Endoleaks are traditionally associated with EVAR and have 5 different classifications. The present case most resembles a type I endoleak; these endoleaks occur when a leak at one of the graft attachment sites allows for arterial flow to enter the space outside the graft. Given that arterial flow is pressurized, this alternative flow pattern creates the opportunity for aneurysm expansion and potentially places the patient at risk for aneurysm rupture . Type I and type III endoleaks warrant prompt intervention after they are detected; however, many type II endoleaks may be at risk for increasing intrasac pressure as well. Type I endoleaks may be seen in the immediate postoperative period or may have delayed presentation because of changes in graft orientation due to decreased size of the aneurysm .

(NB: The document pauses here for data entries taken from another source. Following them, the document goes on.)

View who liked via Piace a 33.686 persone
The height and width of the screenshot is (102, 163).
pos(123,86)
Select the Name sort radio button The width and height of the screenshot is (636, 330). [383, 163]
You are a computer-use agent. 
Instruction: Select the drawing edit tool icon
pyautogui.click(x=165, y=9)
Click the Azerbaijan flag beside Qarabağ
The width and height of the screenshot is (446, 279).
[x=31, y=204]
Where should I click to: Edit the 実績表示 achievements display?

The best way to mitigate the risk of a type I endoleak is to ensure that the patient’s anatomy is within the accepted limits and the appropriate graft is used. Care must be taken to ensure that the vessels have the appropriate size, shape, and angulation to safely permit endovascular repair . In addition, the infrarenal neck must be long enough and the distal insertion sites adequate for stent placement.

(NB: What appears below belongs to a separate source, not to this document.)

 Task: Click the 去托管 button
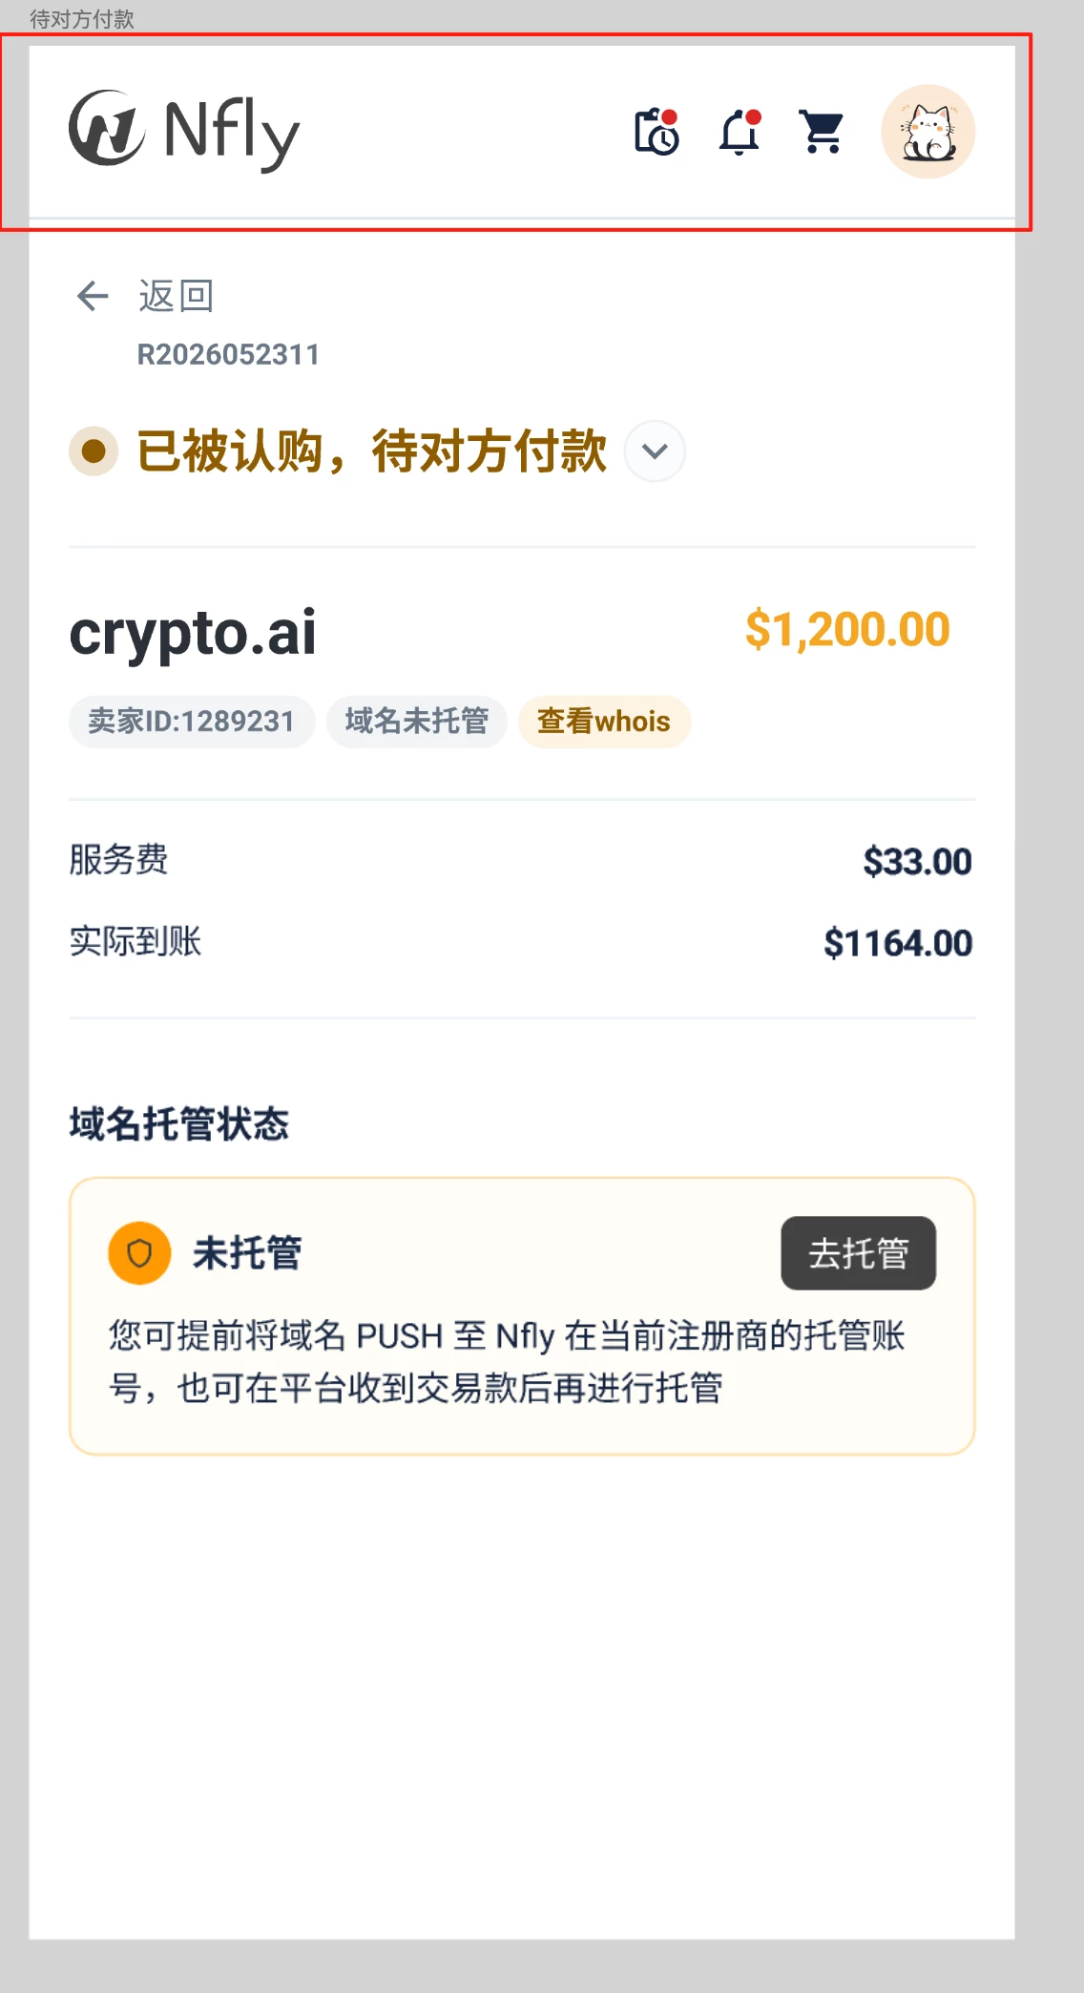858,1253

Rosen and Green  advised that a proximal attachment site of less than 1 cm with angulation greater than 60° is highly likely to encounter complications. Typically, the first attempt at repair is angioplasty in the area of the leak, in an attempt to seal off the arterial flow. If this technique is not successful, a balloon - expandable bare metal stent is typically used in the area. The increased force of the balloon - expandable stent gives the best chance of sealing off the leak . Finally, if this second technique also is not effective, a stent graft may be placed over the area as long as it does not interfere with the adherent portion of the original stent .
The present case report shows a rare example of an endoleak occurring after open EVAR. Although the exact cause of the endoleak was never determined, 2 proximal cuffs placed with endovascular technique sealed the leak. The patient tolerated the procedure well and has been doing well at follow - up visits.